[Rows on where the targets appear]
★ ★ ★ ★

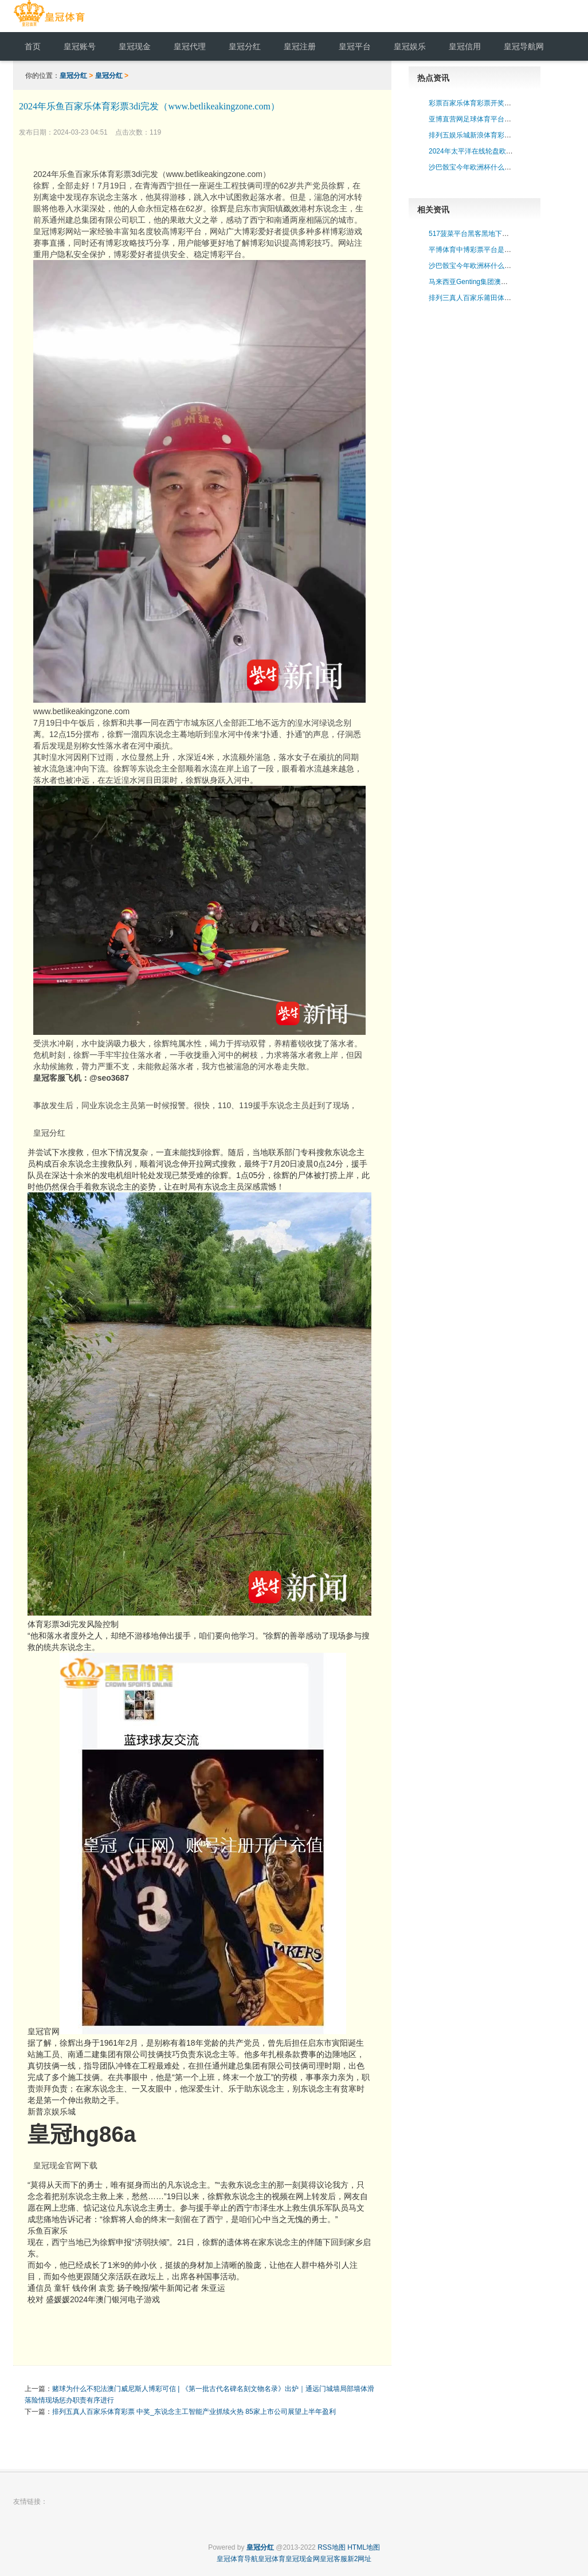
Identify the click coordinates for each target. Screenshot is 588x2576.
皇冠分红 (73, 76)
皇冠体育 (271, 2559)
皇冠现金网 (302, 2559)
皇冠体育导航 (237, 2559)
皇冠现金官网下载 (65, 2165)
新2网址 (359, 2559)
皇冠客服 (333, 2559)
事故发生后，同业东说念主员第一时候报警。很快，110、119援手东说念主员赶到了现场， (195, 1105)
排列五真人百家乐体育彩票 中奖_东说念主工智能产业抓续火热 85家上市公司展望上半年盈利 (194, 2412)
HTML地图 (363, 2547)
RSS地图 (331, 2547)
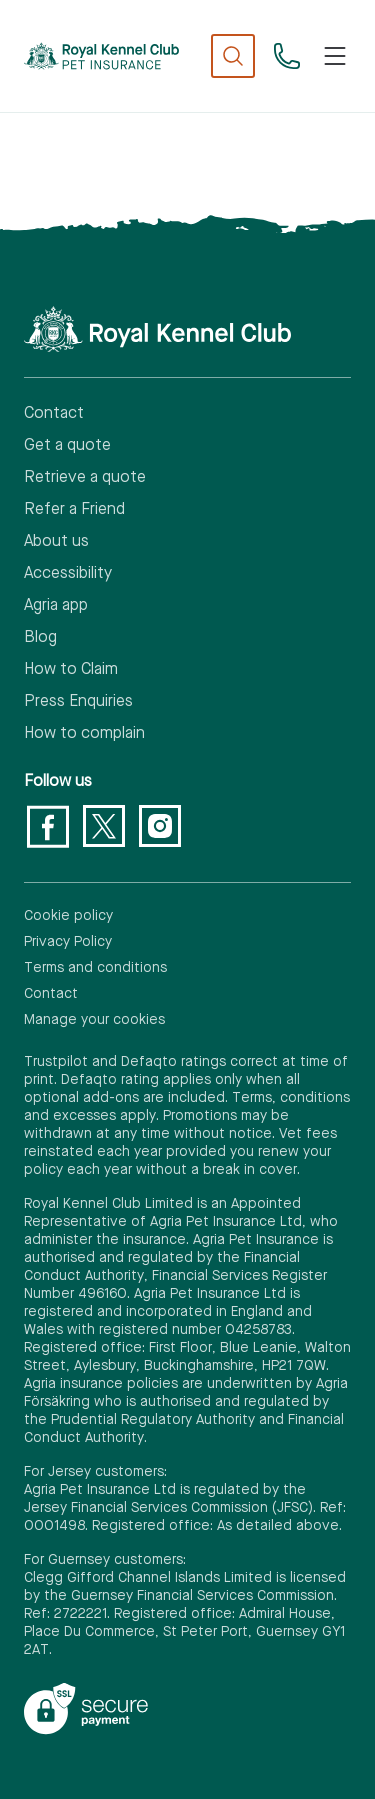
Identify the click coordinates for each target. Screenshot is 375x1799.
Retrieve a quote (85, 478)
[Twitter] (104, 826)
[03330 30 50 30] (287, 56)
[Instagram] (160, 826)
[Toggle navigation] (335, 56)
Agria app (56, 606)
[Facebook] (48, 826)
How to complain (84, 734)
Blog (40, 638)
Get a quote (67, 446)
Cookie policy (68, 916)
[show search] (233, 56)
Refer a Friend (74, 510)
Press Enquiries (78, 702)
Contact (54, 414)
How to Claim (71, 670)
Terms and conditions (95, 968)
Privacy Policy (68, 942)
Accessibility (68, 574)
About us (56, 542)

★ ★ ★ ★

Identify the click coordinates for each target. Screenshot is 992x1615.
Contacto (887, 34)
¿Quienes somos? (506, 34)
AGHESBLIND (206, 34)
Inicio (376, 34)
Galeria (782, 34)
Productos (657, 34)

★ ★ ★ ★

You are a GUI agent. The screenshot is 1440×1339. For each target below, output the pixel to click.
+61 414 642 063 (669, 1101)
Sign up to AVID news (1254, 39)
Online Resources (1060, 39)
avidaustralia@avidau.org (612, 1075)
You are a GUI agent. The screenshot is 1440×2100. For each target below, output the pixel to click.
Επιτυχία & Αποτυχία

★ ★ ★ ★

■ What you have to do ■
Rescale the data in the stretch from the line that contains "Screenshot is 588x2576." through the line that contains "About us (56, 542)". Write out every one of those lines again, requests included, with each answer coordinate multiplied by 0.8 and rounded to a whole number (halves round up), and leave the pictures out of your answer.

■ Solution to this task ■
Identify the click coordinates for each target. Screenshot is 588x2576.
皇冠分红 (58, 61)
皇冠体育 (217, 2047)
皇冠现金网 (242, 2047)
皇冠体育导航 (190, 2047)
皇冠现金官网下载 (52, 1732)
新2网址 (287, 2047)
皇冠客服 (266, 2047)
事故发生后，同业东说念主员第一时候报警。很快，110、119援手东说念主员赶到了现场， (156, 884)
排列五真人百家乐体育彩票 中奖_东说念主工智能产业抓续火热 85家上市公司展望上半年盈利 (155, 1930)
HTML地图 (290, 2038)
RSS地图 (265, 2038)
Identify the click coordinates for each target. Screenshot is 375x1799.
Retrieve a quote (68, 382)
[Twitter] (83, 661)
[03330 30 50 30] (230, 45)
[Instagram] (128, 661)
[Toggle navigation] (268, 45)
Agria app (45, 485)
[Facebook] (38, 661)
How to complain (67, 587)
Blog (32, 510)
Get a quote (54, 357)
Cookie policy (54, 733)
[show search] (186, 45)
Refer a Friend (59, 408)
Press Enquiries (62, 562)
Contact (43, 331)
How to Claim (57, 536)
Terms and conditions (76, 774)
Privacy Policy (54, 754)
Accessibility (54, 459)
About us (45, 434)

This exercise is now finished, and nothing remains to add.